**Text excerpt**
________________

![NVIDIA Logo](images/nvidia.png)

# List Generator

In this notebook we introduce a Python list generator LLM function that leverages a prompt-engineered LLM and can return Python lists of a given size containing items that fit a given description.

In later sections you will use the list generation function extensively, largely in service of creating synthetic data to use for fine-tuning models.

![List Gen 43B](images/list_gen_43b.png)

---

## Learning Objectives

By the time you complete this notebook you will be able to:
- Build an LLM-powered Python list generator for later use in synthetic data generation.

---

## Imports

In [None]:
import json
import ast

from llm_utils.models import LoraModels
from llm_utils.nemo_service_models import NemoServiceBaseModel
from llm_utils.prompt_creators import create_nemo_prompt_with_examples
from llm_utils.llm_functions import make_llm_function

---

## List Models

In [None]:
LoraModels.list_models()

---

## List Generator LLM Function

Our present goal is to create an LLM function called `generate_list` that will expect 2 arguments, `n` and `topic` and which will generate a literal (not string) Python list of length `n` containings items for the given `topic`.

As you recall, the way we are constructing LLM functions requires 3 components: a model instance, a prompt template, and optionally, a postprocessor.

### Model Instance

We begin by instantiating a model instance. Here we will use GPT43B.

In [None]:
model = NemoServiceBaseModel(LoraModels.gpt43b.value)

### Prompt Template

Through prompt engineering we arrived at `gen_list_template` below.

It contains a main prompt `'Make a python list of {n} {topic}'`, and includes 3 example shots for how the model ought to respond. We are using a helper function `create_nemo_prompt_with_example` (introduced in the PubMedQA section of the workshop) to help us construct example shots formatted appropriately to the instruction fine-tuned NeMo GPT43B model we are using.

In [None]:
def gen_list_template(n, topic):
    conversation_examples = [
        ('Make a python list of 2 animals.', '["dog", "spotted owl"]'),
        ('Make a python list of 3 books.', '["The Three Body Problem", "Dandelion Wine", "Deep Learning and the Game of Go"]'),
        ('Make a python list of 6 times of day.', '["morning", "evening", "night", "midday", "midnight", "dawn"]')
    ]
    main_prompt = f'Make a python list of {n} {topic}.'
    return create_nemo_prompt_with_examples(main_prompt, conversation_examples=conversation_examples)

________________

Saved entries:

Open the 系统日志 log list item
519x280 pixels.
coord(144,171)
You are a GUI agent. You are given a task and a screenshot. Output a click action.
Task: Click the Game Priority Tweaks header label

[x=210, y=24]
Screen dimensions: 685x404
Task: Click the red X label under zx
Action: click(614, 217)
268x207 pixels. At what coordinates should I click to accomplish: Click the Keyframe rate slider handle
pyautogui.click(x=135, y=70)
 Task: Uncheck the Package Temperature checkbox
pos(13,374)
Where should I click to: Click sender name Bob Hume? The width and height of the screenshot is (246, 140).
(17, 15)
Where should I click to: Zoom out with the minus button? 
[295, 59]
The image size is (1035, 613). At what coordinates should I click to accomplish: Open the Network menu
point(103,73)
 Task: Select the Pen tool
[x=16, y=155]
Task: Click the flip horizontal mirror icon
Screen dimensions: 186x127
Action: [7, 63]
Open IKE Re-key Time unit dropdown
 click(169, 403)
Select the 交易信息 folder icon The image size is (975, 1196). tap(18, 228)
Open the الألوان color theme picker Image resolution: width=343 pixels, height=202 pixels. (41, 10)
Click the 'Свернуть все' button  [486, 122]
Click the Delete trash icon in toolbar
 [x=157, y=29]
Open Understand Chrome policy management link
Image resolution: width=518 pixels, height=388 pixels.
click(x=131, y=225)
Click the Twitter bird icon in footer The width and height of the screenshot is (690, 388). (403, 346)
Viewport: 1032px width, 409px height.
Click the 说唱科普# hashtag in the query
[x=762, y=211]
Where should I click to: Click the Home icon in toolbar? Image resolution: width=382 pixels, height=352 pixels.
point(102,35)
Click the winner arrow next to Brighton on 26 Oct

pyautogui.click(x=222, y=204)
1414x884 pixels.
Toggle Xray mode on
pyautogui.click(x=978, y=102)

________________

**Problems and tasks**
1. Using the list generator notebook, decide whether each statement agrees with it: (a) the `generate_list` function takes two arguments, `n` and `topic`; (b) the prompt template includes five example shots; (c) the model instance uses GPT43B. Give yes or no for each, along with the exact words from the notebook that decide it.
2. Continue the list generator notebook from the end of the `gen_list_template` code cell.

**Answers for the tasks**
1.
(a) Yes: "that will expect 2 arguments, `n` and `topic`"
(b) No: "includes 3 example shots for how the model ought to respond"
(c) Yes: "Here we will use GPT43B."

2.
### Postprocessing

We want our function to return a literal Python list, and we take care to ensure that in the following postprocessing function `postprocess_list`, which does several important things:

- It uses Python's `ast.literal_eval` to try to convert the model's string response to a literal list.
- In cases where the model response is not a well-formed list, it returns an empty Python list.
- In situations where our model response may have included duplicate items, we deduplicate the list by casting it to a set and then back to a list.

In [None]:
def postprocess_list(list_str):
    try:
        # If the model response is a well-formed list, this will convert the string into a Python list
        literal_list = ast.literal_eval(list_str)
    except:
        # In cases where the model response is not a well-formed list we return an empty list
        literal_list = []

    # We can deduplicate the list by casting it to a set and then back to a list
    deduplicated_list = list(set(literal_list))
    return deduplicated_list

### Create the LLM Function

Using the model instance, our prompt template and our postprocessor we create the `generate_list` LLM function.

In [None]:
generate_list = make_llm_function(model, gen_list_template, postprocess_list)

---

## Use List Generator

Let's try out `generate_list`.

In [None]:
generate_list(3, 'programming languages')

It looks to be working as expected. Let's capture the response and ensure that it is actually a literal Python list.

In [None]:
good_qualities = generate_list(4, 'good qualities')

In [None]:
type(good_qualities)

In [None]:
len(good_qualities)

In [None]:
for good_quality in good_qualities:
    print(good_quality)

Here we loop through several values for `n` and `topic` to generate a few different lists, and then loop through them with some print statements to ensure it is working as expected.

In [None]:
ns = [3, 6, 4]
topics = ['philosophies', 'technological breakthroughs', 'famous toys']

generated_lists = []

for n, topic in zip(ns, topics):
    generated_lists.append(generate_list(n, topic))

In [None]:
for n, topic, generated_list in zip(ns, topics, generated_lists):
    print(f'topic: {topic}')
    print(f'generated list: {generated_list}')
    print(f'n: {n}')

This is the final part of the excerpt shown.